__GIVEN EXERCISE__: Rewrite the records below so that every "Viewport" becomes "Window", leaving everything else unchanged.

(Element lookup records)
──────
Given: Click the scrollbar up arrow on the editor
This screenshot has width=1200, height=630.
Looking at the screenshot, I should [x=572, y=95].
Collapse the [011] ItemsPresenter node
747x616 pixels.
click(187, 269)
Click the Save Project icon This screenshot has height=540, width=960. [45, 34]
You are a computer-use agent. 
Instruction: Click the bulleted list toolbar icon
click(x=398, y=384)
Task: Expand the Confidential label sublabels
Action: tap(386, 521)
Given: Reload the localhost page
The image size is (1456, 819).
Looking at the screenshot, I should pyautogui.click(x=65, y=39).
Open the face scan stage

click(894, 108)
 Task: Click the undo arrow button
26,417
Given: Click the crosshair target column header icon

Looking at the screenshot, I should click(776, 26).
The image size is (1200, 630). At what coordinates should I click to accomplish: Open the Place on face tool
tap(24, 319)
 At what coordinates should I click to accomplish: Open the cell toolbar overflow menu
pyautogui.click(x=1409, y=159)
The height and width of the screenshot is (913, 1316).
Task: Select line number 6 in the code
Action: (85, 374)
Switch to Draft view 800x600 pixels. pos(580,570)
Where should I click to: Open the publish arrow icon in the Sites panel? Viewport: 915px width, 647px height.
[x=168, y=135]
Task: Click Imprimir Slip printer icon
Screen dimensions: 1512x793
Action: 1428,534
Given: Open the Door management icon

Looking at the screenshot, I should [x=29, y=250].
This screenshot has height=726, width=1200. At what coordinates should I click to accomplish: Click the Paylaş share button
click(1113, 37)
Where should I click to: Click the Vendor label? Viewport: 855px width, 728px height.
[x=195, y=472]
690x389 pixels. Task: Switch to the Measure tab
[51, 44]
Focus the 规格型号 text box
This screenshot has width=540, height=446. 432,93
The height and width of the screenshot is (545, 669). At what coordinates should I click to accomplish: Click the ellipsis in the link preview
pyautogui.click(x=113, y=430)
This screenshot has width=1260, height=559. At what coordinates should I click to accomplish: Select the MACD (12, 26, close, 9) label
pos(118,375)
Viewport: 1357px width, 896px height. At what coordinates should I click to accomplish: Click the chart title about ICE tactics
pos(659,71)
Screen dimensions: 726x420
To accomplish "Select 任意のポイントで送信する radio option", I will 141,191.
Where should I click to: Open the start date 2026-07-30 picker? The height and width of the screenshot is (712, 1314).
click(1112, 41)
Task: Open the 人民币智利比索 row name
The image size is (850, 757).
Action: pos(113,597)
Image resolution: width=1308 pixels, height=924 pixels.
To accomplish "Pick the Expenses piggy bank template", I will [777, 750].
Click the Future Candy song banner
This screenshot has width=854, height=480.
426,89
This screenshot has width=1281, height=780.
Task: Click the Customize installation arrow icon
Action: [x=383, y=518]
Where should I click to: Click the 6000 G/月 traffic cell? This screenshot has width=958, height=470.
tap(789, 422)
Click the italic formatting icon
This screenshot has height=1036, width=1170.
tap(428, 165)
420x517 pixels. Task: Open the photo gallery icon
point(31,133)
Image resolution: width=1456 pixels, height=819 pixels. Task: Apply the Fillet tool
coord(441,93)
──────
__EXERCISE SOLUTION__:
Given: Click the scrollbar up arrow on the editor
This screenshot has width=1200, height=630.
Looking at the screenshot, I should [x=572, y=95].
Collapse the [011] ItemsPresenter node
747x616 pixels.
click(187, 269)
Click the Save Project icon This screenshot has height=540, width=960. [45, 34]
You are a computer-use agent. 
Instruction: Click the bulleted list toolbar icon
click(x=398, y=384)
Task: Expand the Confidential label sublabels
Action: tap(386, 521)
Given: Reload the localhost page
The image size is (1456, 819).
Looking at the screenshot, I should pyautogui.click(x=65, y=39).
Open the face scan stage

click(894, 108)
 Task: Click the undo arrow button
26,417
Given: Click the crosshair target column header icon

Looking at the screenshot, I should click(776, 26).
The image size is (1200, 630). At what coordinates should I click to accomplish: Open the Place on face tool
tap(24, 319)
 At what coordinates should I click to accomplish: Open the cell toolbar overflow menu
pyautogui.click(x=1409, y=159)
The height and width of the screenshot is (913, 1316).
Task: Select line number 6 in the code
Action: (85, 374)
Switch to Draft view 800x600 pixels. pos(580,570)
Where should I click to: Open the publish arrow icon in the Sites panel? Window: 915px width, 647px height.
[x=168, y=135]
Task: Click Imprimir Slip printer icon
Screen dimensions: 1512x793
Action: 1428,534
Given: Open the Door management icon

Looking at the screenshot, I should [x=29, y=250].
This screenshot has height=726, width=1200. At what coordinates should I click to accomplish: Click the Paylaş share button
click(1113, 37)
Where should I click to: Click the Vendor label? Window: 855px width, 728px height.
[x=195, y=472]
690x389 pixels. Task: Switch to the Measure tab
[51, 44]
Focus the 规格型号 text box
This screenshot has width=540, height=446. 432,93
The height and width of the screenshot is (545, 669). At what coordinates should I click to accomplish: Click the ellipsis in the link preview
pyautogui.click(x=113, y=430)
This screenshot has width=1260, height=559. At what coordinates should I click to accomplish: Select the MACD (12, 26, close, 9) label
pos(118,375)
Window: 1357px width, 896px height. At what coordinates should I click to accomplish: Click the chart title about ICE tactics
pos(659,71)
Screen dimensions: 726x420
To accomplish "Select 任意のポイントで送信する radio option", I will 141,191.
Where should I click to: Open the start date 2026-07-30 picker? The height and width of the screenshot is (712, 1314).
click(1112, 41)
Task: Open the 人民币智利比索 row name
The image size is (850, 757).
Action: pos(113,597)
Image resolution: width=1308 pixels, height=924 pixels.
To accomplish "Pick the Expenses piggy bank template", I will [777, 750].
Click the Future Candy song banner
This screenshot has width=854, height=480.
426,89
This screenshot has width=1281, height=780.
Task: Click the Customize installation arrow icon
Action: [x=383, y=518]
Where should I click to: Click the 6000 G/月 traffic cell? This screenshot has width=958, height=470.
tap(789, 422)
Click the italic formatting icon
This screenshot has height=1036, width=1170.
tap(428, 165)
420x517 pixels. Task: Open the photo gallery icon
point(31,133)
Image resolution: width=1456 pixels, height=819 pixels. Task: Apply the Fillet tool
coord(441,93)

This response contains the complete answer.